May 4, 1945

F/L William Gavin Campbell
Blacon Cemetery, Chester England
Office of Chief of the Air Staff ~Ottawa
4th May, 1945
Mr. J. M. Campbell
Strathclair, Manitoba
Dear Mr. Campbell:

I have learned with deep regret of the death of your son, Flight Lieutenant William Gavin Campbell, on Active Service Overseas on April 30th, and I wish to offer you and the members of your family my sincere and heartfelt sympathy.

It is most lamentable that a promising career should be thus terminated and I would like you to know that his loss is greatly deplored by all those with whom he was serving.

Yours sincerely,
Robert Leckie
Air Marshal 
Chief of the Air Staff

Wing Commander M. W. Gall 
No. 428 Squadron
R.C.A.F. Overseas
6th May, 1945

Mr. J.M. Campbell
Strathclair, Manitoba
Dear Mr. Campbell

You will already have received word that your son, Flight Lieutenant W.G. Campbell, was killed in an air accident on the forenoon of 30th April, 1945, and will I am sure, wish to have further particulars of the incident. These, as you will understand, I must ask you to treat as confidential

Your son and his crew were detailed for a day cross country training flight. Approximately, one hour after take-off, information was received that the aircraft in which your son was flying had crashed. All members of the crew were killed. It is regretted that no information regarding the cause of this unfortunate incident is available. The aircraft was seen spinning down, apparently out of control and hitting the ground with great force. Your son was a very experienced pilot, having spent many months as an instructor.

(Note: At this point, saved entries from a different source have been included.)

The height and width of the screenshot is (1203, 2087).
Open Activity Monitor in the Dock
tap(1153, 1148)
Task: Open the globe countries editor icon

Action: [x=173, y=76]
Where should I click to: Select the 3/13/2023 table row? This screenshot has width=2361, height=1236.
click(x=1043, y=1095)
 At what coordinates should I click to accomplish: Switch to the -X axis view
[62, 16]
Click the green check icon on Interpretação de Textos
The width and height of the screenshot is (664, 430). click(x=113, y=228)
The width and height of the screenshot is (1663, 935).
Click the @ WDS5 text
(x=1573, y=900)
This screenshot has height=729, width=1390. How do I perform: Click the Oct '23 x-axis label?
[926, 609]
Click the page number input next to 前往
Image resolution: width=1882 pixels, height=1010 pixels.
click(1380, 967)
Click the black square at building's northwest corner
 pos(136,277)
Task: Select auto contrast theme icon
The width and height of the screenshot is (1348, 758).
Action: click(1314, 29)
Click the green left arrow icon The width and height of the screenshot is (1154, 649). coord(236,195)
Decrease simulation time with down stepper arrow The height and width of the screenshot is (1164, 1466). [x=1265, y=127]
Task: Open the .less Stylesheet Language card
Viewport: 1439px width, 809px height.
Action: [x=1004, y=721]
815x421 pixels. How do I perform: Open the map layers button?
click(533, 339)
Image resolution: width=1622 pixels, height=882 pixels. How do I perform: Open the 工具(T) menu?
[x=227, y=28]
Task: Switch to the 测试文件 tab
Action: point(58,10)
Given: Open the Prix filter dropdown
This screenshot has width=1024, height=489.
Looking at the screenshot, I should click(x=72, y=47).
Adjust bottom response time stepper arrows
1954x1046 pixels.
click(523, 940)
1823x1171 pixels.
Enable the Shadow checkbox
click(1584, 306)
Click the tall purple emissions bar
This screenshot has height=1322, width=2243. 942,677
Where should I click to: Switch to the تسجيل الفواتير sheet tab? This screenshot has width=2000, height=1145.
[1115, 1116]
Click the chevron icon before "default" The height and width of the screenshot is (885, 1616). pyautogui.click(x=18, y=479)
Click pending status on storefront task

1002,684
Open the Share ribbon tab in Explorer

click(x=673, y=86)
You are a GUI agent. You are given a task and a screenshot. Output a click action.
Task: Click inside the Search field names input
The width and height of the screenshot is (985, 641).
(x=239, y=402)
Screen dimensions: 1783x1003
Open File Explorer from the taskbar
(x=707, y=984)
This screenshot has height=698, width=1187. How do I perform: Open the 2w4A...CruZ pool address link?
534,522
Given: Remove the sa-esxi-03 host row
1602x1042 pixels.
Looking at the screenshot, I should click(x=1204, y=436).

Owing to the time taken to communicate under present conditions, it was not possible to ascertain your wishes regarding the funeral in the time available and I had therefore to arrange for burial without reference to you. You will, I am sure, understand the necessity for this action, and I sincerely trust the arrangements we were able to make were what you would have wished.

Your son's funeral took place at the Regional Cemetery at Chester on the afternoon of May 4th at two o'clock. Full Service honours were accorded, the coffin being carried by Air Force personnel.  A firing party was present, and the coffin was covered with the Union Jack. The Last Post was sounded at the end.

Wreaths were sent from the Officers' and Sergeants' Messes, and I hope to send you shortly a photograph of the grave, the number of which is A.707.

You will wish to know that all war graves are cared for by the Imperial War Graves Commission, which will erect a temporary wood cross pending the provision of a permanent memorial by them. 

Your son's affects have been gathered together and sent to the Royal Air Force Central Depository, by which they will be forwarded to the Director of Estates, Ottawa, who will be writing to you in this regard in due course.

May I now express the great sympathy which all of us feel with you in the sad loss which you have sustained.  It is indeed tragic that seven young lives should be lost so near the end of what all free people have been so long waiting for. He had been on the Squadron only a few days, but his keenness and determination to complete his training were factors noted by all members of the Squadron. I am sure that your son and his crew would have helped to maintain the high reputation this Squadron has achieved. I should like also to assure you how much we all honour the gallant sacrifice he has made, so far from home, in the cause of freedom and in the service of democracy.